Time to first word after AMD. If AMD says human, how fast does your agent actually say its first word? This is where the rest of your pipeline cost lives. If it's over 500ms, AMD is not your bottleneck.

What 1.5.9 doesn't give you

Things production teams still build themselves:

Carrier-specific voicemail patterns. Verizon, AT&T, and T-Mobile voicemail systems each have their own greeting tempos and beep frequencies. A model trained on aggregate data is OK at all of them and best-in-class at none.

Voicemail systems with no beep. Some VoIP boxes say "leave your message after the beep" without an actual beep. Or they use a tone the model wasn't trained on. We've seen messages start before the box is ready, getting clipped mid-sentence.

IVR navigation. AMD tells you the call is an IVR. It does not help you navigate one. That's a separate speech-to-intent pipeline tuned for menu prompts, plus a DTMF emitter that knows when each carrier accepts digits.

Real-time confidence updates. AMD fires once with a single confidence score. In practice, you want the score to update as more audio arrives, because a 1.2-second greeting and a 4-second greeting carry very different signal. Right now you get one shot.

If you're already on Agents 1.4 or older

A few moves before you flip the switch:

  1. Don't migrate everything yet. AMD is opt-in. Wrap 5 to 10% of outbound calls with it and shadow-log the result alongside your current logic. Measure agreement before you replace your old detector.

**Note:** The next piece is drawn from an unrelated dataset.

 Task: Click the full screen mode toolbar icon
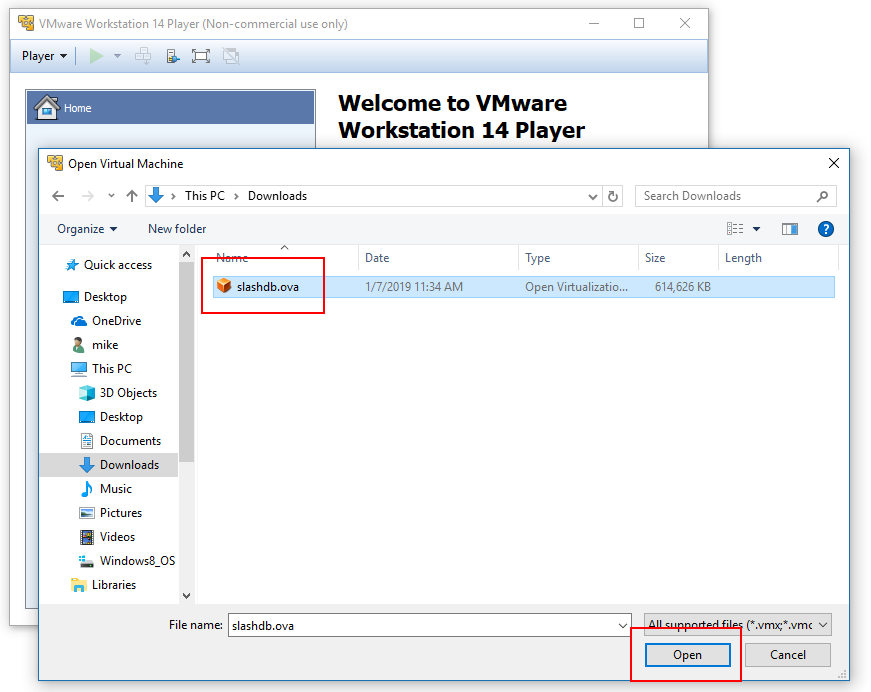(x=201, y=56)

  2. Build the state machine before you trust the classifier. The classifier is the easy part. The branching logic for voicemail, IVR, and uncertain probes is where your time goes.

  3. Instrument detection latency before changing anything. You want a baseline. Otherwise you can't tell whether the new model is actually faster or just newer.

  4. Write the voicemail script for transcription. Because a transcription bot will read it before any human does.

The classifier is a primitive. The product is the state machine you build on top.